Continue the post below on deploying custom resources with CDK, picking up from where it stops.

**Given passage**
——

Implementing and deploying Custom Resources using CDK
I am a big fan of AWS’s Cloud Development Kit (CDK) as it allows me to use Typescript (or another preferred programming language) to set up any infrastructure in AWS as code. However, not all types of resources are creatable with CDK by default. I recently learned this fact in a small project I was working on. Instead of being frustrated about it, that gave me the chance to learn about an awesome feature of CDK (or more precisely CloudFormation on which CDK is built). I am referring to CustomResources.
Task
The initial task was to set up AWS workspaces for a training lab environment. The students should be able to log into to their virtual desktop environment via the web browser and from there connect to other AWS resources. This was necessary because one customer’s security policy didn’t allow direct RDP or SSH traffic from the user’s workstations. Setting this up via the AWS Console didn’t take extremely long and worked perfectly fine. However, I needed a solution that would run automatically and would provide a clean setup for each new training. The requirement was to have a solution where the exact number of created workspaces would be configurable and no additional manual effort would be needed after triggering the setup.

——

**Material**
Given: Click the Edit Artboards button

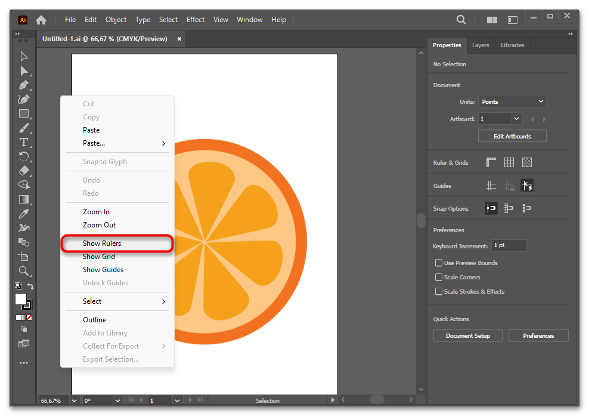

——

**Solved problem**
Problem
On my quest to find a proper solution for this task, I quickly realized a few problems that were not solvable with CDK by default:
- Workspaces require a connection to an Active Directory. Luckily I was working in eu-west-1 were SimpleAD is enabled. This removed some of the management overhead related to Managed AD. However, CDK does not yet have the required API to “register” the directory for use with AWS Workspaces.
- There is no CloudFormation/CDK Construct for the individual Workspaces. One reason for this is that every workspaces is bound to a user in the provided directory.
- AD users cannot be created via CloudFormation/CDK. AWS doesn’t manage those resources. AWS manages the AD, but not what is inside.
Solution
Initially, I built a simple node.js script that I ran on my local machine. It required that a Simple AD would be provisioned already and that its API-Endpoint (using the LDAP protocol) would be reachable from my machine. For the latter I used a Network Load Balancer.
The script did the following:
- Call the
RegisterWorkspaceDirectory
API via the workspaces SDK. This prepared the directory for use with Workspaces. Additionally, I used theModifyWorkspaceAccessProperties
API to enable web access to workspaces. - Create a list of users and passwords based on the required training participants named training01, training02, etc.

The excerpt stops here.